Faced with this, citizens, especially young people, from all over the country resort to VPN services — such as Psiphon or Thunder — and tricks to circumvent censorship and access 3G and 4G mobile data networks, controlled by the state telecommunications monopoly Etecsa.

“You have to activate the data and then the VPN, and set it to the U.S. region. Then put the phone in airplane mode for 5 seconds and when you remove it, it connects,” explained to Efe in Havana a 26-year-old woman who managed to access the Internet on Wednesday after being disconnected for two and a half days.

Exceptional cases have also been reported of Cubans intermittently recovering connection without the help of VPN platforms, although they could not access some apps such as WhatsApp.

Private wi-fi networks and in public spaces did not stop working in Cuba, although with intermittent WhatsApp restrictions.
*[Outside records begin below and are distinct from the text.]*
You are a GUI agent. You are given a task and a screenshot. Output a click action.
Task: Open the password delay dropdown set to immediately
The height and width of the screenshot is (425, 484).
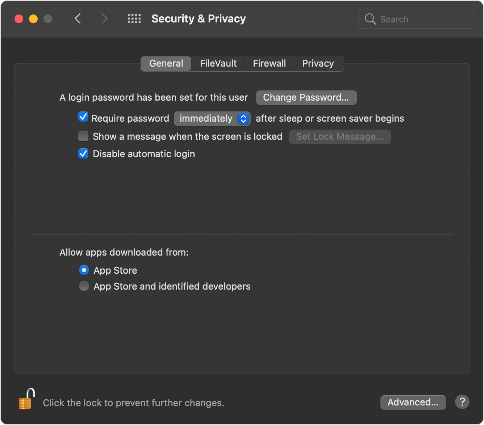click(212, 118)
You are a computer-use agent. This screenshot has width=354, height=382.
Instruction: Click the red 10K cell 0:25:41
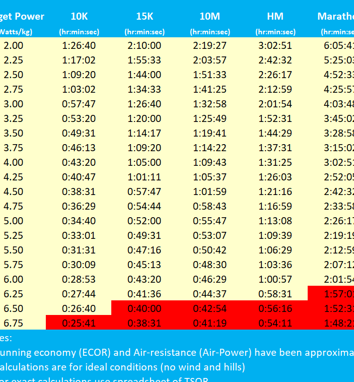click(x=79, y=323)
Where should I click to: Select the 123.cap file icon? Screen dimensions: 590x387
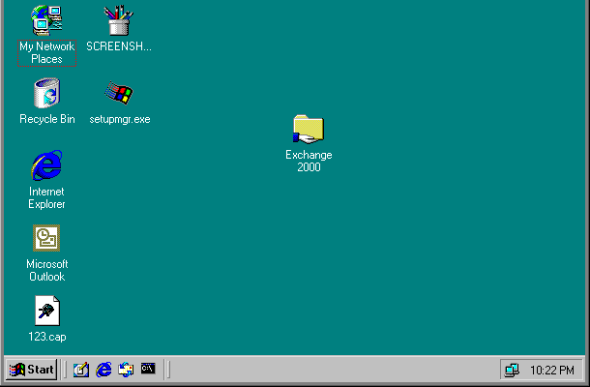pyautogui.click(x=46, y=311)
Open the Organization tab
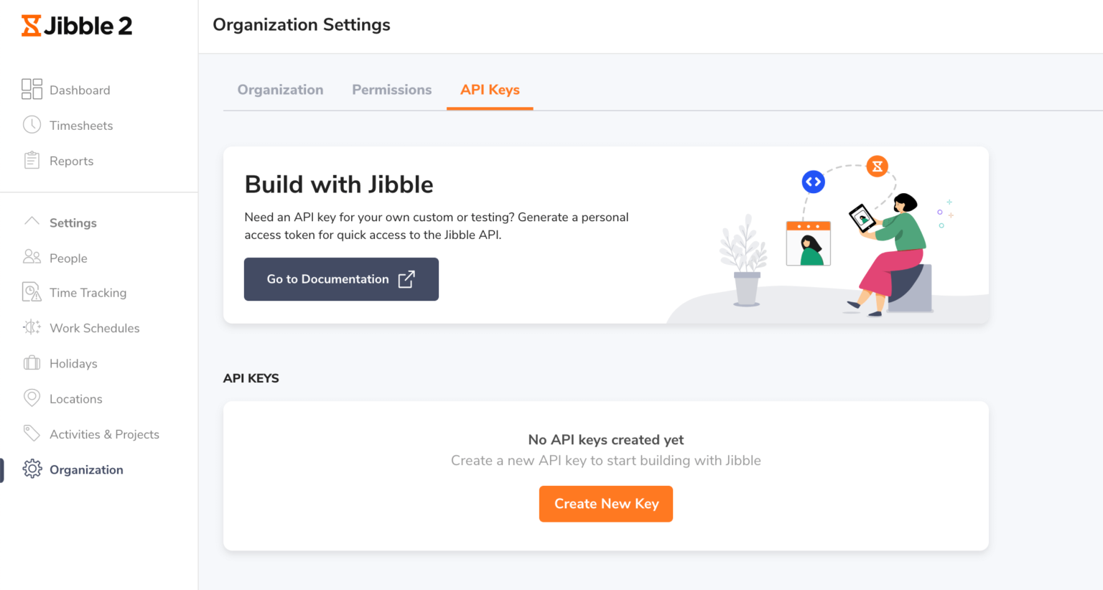This screenshot has height=590, width=1103. [x=280, y=89]
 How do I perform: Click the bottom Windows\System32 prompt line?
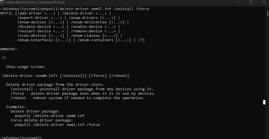(x=21, y=137)
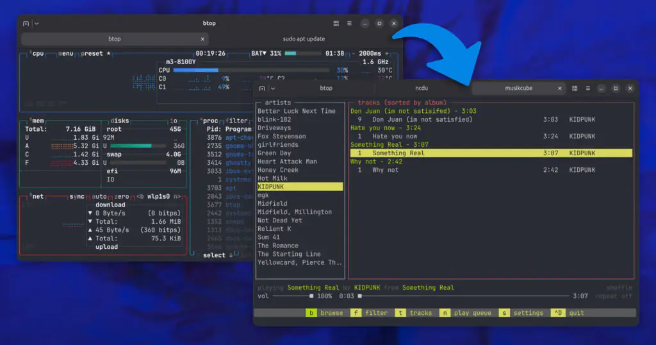Toggle shuffle mode in musikcube
The height and width of the screenshot is (345, 656).
click(619, 288)
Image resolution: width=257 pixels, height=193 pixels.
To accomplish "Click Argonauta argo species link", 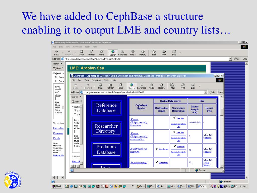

Mobile internet service was disabled on Sunday as protests by Cubans spread across the country, encouraged by a video in which residents of San Antonio de los Baños (30 km east of Havana) took to the streets to protest the lack of food and medicine, power outages, and lack of freedoms in more than sixty years.

The dictatorship has shut down the internet to prevent this from happening again. In addition, the data cutoff has interrupted the routine of some of the country’s workers, as telecommuting has become widespread during the pandemic in some sectors such as education, where face-to-face classes have been cancelled.

Many Cubans regret not having been able to communicate with their relatives abroad for days, since the Internet is the most common way for citizens inside the island to keep in touch with the diaspora.

Etecsa has not given any explanation for the blackout and neither had the dictatorship until Tuesday when the foreign minister, Bruno Rodriguez, assimilated it to “electricity interruptions” and difficulties in food or transportation.

“It is true that there is a lack of internet, but there is also a lack of medicines,” said the foreign minister, in a mockery of the citizens.